• TASK DETAILS
Reproduce exactly the lines from the line containing "Given: Click the first Saber Lily Limited row" through the end of the records below, including both ends, and nothing else.

· · · · · · ·

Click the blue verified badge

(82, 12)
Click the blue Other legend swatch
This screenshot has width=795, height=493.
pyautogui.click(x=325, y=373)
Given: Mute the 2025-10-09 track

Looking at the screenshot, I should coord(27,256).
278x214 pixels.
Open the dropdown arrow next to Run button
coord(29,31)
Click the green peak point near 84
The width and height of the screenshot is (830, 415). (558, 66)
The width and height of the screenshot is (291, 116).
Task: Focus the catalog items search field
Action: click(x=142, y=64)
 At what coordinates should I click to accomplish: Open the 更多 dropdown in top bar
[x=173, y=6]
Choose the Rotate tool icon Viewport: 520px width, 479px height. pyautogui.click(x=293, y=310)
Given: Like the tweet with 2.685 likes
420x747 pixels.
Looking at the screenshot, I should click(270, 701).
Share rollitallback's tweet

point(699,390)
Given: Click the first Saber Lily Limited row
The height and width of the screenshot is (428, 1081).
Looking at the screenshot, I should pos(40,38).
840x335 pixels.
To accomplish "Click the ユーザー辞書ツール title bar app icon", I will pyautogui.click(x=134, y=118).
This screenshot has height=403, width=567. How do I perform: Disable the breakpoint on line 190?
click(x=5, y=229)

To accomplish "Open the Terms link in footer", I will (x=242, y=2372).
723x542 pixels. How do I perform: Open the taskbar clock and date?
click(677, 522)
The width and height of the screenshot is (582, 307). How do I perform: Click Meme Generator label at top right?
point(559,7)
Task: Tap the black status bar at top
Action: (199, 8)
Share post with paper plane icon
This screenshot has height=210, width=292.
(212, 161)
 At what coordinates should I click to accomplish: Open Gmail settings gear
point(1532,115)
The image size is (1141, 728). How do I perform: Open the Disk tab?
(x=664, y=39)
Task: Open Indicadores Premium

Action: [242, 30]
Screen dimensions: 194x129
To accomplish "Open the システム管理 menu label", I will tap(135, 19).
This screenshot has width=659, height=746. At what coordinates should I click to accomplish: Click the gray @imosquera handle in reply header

· · · · · · ·

• SOLUTION TO THE EXERCISE
Given: Click the first Saber Lily Limited row
The height and width of the screenshot is (428, 1081).
Looking at the screenshot, I should pos(40,38).
840x335 pixels.
To accomplish "Click the ユーザー辞書ツール title bar app icon", I will pyautogui.click(x=134, y=118).
This screenshot has height=403, width=567. How do I perform: Disable the breakpoint on line 190?
click(x=5, y=229)

To accomplish "Open the Terms link in footer", I will (x=242, y=2372).
723x542 pixels. How do I perform: Open the taskbar clock and date?
click(677, 522)
The width and height of the screenshot is (582, 307). How do I perform: Click Meme Generator label at top right?
point(559,7)
Task: Tap the black status bar at top
Action: (199, 8)
Share post with paper plane icon
This screenshot has height=210, width=292.
(212, 161)
 At what coordinates should I click to accomplish: Open Gmail settings gear
point(1532,115)
The image size is (1141, 728). How do I perform: Open the Disk tab?
(x=664, y=39)
Task: Open Indicadores Premium

Action: [242, 30]
Screen dimensions: 194x129
To accomplish "Open the システム管理 menu label", I will tap(135, 19).
This screenshot has width=659, height=746. At what coordinates should I click to accomplish: Click the gray @imosquera handle in reply header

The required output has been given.